Pays Toy (15 communes - 2823 habitants-64 allocataires - 3070272) moyenne: 47973€.
Gèdre-Gavarnie (955790€) reçoit la plus importante dotation.
Vallée d'Aure (32 communes - 6088 habitants - 136 allocataires - 4978 157€) moyenne: 36604€
La commune d'Azet (536573€) est la mieux dotée.
Vallée du Louron (14 communes - 1209 habitants - 43 allocataires - 1406 860€) moyenne: 32 717€
C'est Loudenvielle (505606€) qui perçoit la plus forte somme.

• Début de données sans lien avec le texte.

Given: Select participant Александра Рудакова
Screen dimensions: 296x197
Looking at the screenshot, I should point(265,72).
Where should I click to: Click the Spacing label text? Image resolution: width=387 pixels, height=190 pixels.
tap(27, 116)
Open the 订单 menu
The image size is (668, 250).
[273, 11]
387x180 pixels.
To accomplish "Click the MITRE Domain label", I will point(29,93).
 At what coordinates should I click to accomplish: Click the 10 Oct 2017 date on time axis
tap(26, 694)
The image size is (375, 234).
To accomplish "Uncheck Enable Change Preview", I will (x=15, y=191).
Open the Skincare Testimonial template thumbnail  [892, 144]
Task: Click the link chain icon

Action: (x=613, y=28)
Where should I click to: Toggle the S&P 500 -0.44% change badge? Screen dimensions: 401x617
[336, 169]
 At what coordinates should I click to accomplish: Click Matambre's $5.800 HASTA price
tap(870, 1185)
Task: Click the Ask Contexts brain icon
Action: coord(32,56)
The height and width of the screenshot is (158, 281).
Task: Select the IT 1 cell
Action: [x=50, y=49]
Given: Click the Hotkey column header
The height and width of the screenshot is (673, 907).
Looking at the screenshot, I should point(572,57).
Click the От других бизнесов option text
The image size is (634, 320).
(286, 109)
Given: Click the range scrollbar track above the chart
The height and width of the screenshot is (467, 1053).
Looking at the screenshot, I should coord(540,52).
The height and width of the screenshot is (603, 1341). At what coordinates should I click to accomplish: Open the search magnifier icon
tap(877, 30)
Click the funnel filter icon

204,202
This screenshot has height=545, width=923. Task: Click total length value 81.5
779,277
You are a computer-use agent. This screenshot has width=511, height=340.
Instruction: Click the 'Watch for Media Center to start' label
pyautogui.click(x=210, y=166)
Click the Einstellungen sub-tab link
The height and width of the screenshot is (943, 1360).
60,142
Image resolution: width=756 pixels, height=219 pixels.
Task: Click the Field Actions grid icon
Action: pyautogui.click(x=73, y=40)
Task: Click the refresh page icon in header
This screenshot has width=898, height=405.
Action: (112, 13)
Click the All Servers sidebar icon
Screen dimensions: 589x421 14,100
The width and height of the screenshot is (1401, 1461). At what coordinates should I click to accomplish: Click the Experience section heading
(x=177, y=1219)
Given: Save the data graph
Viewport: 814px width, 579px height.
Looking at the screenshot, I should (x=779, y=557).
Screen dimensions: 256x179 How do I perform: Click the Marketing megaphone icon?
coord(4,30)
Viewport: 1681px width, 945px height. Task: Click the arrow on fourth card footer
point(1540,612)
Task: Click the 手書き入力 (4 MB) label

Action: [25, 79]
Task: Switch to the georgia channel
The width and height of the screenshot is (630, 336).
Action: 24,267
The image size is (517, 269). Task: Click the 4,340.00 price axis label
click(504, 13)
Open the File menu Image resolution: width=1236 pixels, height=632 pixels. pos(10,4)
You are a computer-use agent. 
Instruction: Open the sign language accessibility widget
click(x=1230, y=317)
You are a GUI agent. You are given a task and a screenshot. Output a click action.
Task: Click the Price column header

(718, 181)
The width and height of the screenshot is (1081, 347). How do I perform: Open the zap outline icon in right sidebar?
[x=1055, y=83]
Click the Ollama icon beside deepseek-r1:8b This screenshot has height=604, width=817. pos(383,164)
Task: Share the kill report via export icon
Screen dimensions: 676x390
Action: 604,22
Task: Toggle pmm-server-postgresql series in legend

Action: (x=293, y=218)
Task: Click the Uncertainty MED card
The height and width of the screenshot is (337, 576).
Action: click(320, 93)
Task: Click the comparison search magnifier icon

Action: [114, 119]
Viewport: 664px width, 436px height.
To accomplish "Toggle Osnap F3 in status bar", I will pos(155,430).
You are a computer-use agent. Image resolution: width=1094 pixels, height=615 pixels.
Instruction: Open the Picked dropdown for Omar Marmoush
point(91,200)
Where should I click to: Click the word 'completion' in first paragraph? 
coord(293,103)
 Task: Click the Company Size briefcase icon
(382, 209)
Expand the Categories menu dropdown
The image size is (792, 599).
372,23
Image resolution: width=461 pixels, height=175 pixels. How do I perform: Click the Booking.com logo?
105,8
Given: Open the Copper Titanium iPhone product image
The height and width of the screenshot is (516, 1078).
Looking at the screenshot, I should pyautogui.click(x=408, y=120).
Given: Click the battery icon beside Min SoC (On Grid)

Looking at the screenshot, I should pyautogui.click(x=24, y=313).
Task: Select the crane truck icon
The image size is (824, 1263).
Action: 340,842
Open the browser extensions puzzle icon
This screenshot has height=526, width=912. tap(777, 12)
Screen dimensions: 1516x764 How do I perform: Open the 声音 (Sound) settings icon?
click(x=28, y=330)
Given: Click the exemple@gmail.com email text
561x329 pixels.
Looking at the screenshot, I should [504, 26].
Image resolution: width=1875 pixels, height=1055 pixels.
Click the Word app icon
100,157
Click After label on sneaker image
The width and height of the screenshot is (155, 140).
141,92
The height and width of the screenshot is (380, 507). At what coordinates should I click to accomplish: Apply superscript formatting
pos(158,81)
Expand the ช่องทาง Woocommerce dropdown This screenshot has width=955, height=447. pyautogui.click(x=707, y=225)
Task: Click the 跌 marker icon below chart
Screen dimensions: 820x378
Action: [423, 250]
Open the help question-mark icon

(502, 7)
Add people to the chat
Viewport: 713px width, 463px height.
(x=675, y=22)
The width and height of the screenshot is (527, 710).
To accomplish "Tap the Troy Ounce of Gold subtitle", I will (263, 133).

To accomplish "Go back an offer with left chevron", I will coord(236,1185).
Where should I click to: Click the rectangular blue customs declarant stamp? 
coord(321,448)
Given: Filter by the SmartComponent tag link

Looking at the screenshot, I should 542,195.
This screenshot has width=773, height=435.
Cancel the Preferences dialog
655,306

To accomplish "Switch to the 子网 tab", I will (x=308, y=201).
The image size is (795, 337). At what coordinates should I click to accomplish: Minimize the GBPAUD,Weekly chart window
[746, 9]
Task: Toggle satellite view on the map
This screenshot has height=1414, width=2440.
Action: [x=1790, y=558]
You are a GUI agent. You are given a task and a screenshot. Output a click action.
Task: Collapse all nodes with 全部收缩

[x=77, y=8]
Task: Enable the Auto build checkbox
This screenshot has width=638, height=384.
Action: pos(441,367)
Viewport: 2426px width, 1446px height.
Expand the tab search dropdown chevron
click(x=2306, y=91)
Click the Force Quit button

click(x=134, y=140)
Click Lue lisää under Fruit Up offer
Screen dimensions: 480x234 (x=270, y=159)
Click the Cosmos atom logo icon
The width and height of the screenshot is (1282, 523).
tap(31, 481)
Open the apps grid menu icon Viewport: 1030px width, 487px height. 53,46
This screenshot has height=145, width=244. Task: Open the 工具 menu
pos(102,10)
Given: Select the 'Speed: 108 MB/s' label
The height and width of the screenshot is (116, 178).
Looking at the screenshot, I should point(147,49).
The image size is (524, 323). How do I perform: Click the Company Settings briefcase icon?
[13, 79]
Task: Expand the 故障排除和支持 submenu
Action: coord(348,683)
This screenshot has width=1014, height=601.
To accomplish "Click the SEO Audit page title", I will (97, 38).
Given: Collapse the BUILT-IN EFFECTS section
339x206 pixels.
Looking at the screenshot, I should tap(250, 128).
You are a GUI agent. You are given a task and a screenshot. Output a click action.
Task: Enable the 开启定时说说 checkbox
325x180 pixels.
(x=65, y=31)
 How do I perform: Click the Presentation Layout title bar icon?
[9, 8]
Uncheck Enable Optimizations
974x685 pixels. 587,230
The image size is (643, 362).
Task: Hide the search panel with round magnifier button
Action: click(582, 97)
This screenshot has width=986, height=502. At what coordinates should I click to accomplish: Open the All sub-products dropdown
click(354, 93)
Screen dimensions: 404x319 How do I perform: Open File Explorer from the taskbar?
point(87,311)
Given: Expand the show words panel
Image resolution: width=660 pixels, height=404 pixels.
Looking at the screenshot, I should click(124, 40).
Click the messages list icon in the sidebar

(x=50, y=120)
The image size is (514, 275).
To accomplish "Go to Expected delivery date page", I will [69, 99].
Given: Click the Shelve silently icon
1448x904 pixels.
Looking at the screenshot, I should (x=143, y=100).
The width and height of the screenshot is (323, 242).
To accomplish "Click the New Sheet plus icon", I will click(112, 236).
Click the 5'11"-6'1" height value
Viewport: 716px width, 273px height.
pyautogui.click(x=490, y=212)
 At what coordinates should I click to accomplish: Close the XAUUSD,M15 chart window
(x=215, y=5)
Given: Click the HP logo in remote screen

Val d'Azun (10 communes - 2 174 habitants - 103 allocataires - 3319 222€) moyenne: 32225€
La dotation la plus élevée est Arrens-Marsous (1152001€)
Vallée de Campan (10 communes - 5 581 habitants - 102 allocataires - 3115 765€) moyenne: 558€
avec la ville de Campan (1 889650€) comme principale bénéficiaire.
Voir tableau 5
(photo 6)
Conclusion
Il faut rester vigilant car les derniers accords européens consentis par quelques pays réticents ont été assortis d'une promesse de réduction de leur contribution. Si tel est le cas les prochaines aides consenties à nos agriculteurs seront d'évidence revues à la baisse. Il faut également déplorer que la loi de Pareto s'applique hélas aussi à l'agriculture, car 20% des agriculteurs «
consomment» 80% des aides possibles, sachant de plus que les grosses contributions reviennent de façon trop inégale aux grosses exploitations.